The re-excavation of the East Wear Bay Roman villa, Folkestone Kent CT19 6PU. OS TR240369. Excavation 2010/2011 by Canterbury Archaeological Trust working with Canterbury Christ Church University and the Folkestone People's History Centre - with reference to the 1924/5 Stuart Winbolt excavation funded by Folkestone District Council.

 

This is a huge 30-room winged Roman villa, overlaying an earlier simplified dwelling, which can favourably  be compared to that at Nenning, Germany, and dates between early 2ndC AD and mid- 4thC.  It may have been even more extensive if in fact it had two storeys, as suggested by two slip, possibly stairwell, rooms.  It also had a separate 20-room bathhouse.  Both were fully excavated by Stuart Winbolt in 1924/5.  Winbolt credited his interest in the villa to his conversations with Mr Peden, the octogenarian Assistant Curator of Folkestone Museum, in 1923.  There had been some small-scale excavations in the 19thC following recorded finds from 1860, but nothing on the scale of the Winbolt excavation.  After discussions, Folkestone District Council funded the two-year digging programme and also provided the labour force and abundant assistance.

 

Stuart Winbolt must have been excellent at delegation, as his 200-page book complete with black and while plates, drawings etc., and accompanying short notebook, were actually published the year his excavation ended in 1925.  On the first page of his book “Roman Folkestone” the very professional plan of the villa is actually the work of the Borough Engineer who also seems to have been instrumental in persuading RAF Manston to take the necessary aerial photographs.  Amazingly Winbolt notes that some of the bathhouse walls he uncovered stood at 6 ft.  A second reading of his book made me appreciate his knowledge and the thoroughness of his investigations.

[Data shown]:
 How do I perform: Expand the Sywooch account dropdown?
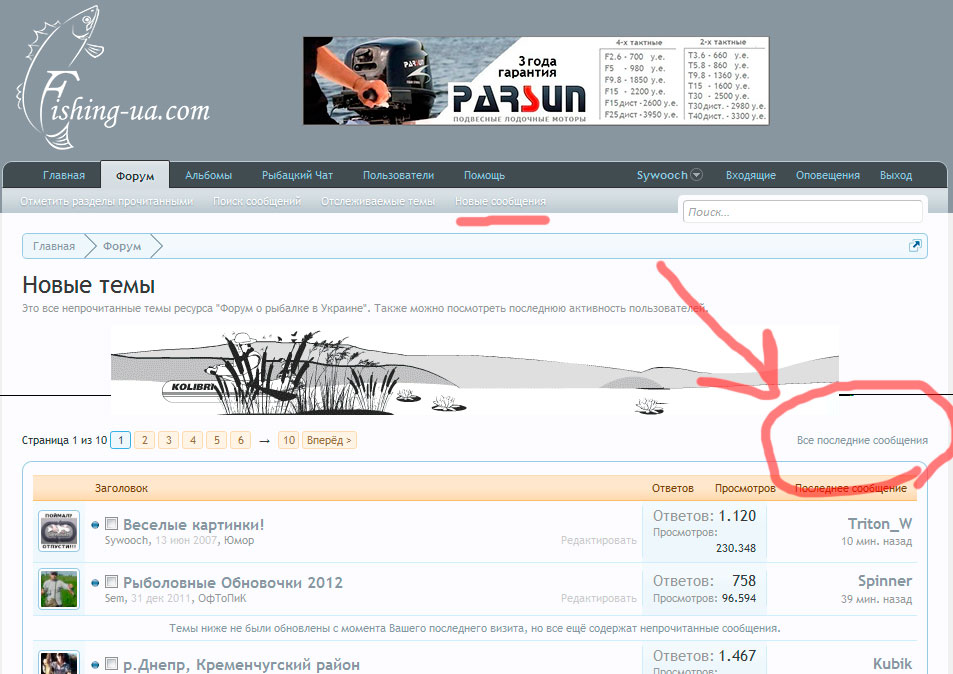697,175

[Required work]:
Transcribe the villa article from "This is a huge" up to and including "and abundant assistance.". Rely only on the villa article.

[Response to this exercise]:
This is a huge 30-room winged Roman villa, overlaying an earlier simplified dwelling, which can favourably  be compared to that at Nenning, Germany, and dates between early 2ndC AD and mid- 4thC.  It may have been even more extensive if in fact it had two storeys, as suggested by two slip, possibly stairwell, rooms.  It also had a separate 20-room bathhouse.  Both were fully excavated by Stuart Winbolt in 1924/5.  Winbolt credited his interest in the villa to his conversations with Mr Peden, the octogenarian Assistant Curator of Folkestone Museum, in 1923.  There had been some small-scale excavations in the 19thC following recorded finds from 1860, but nothing on the scale of the Winbolt excavation.  After discussions, Folkestone District Council funded the two-year digging programme and also provided the labour force and abundant assistance.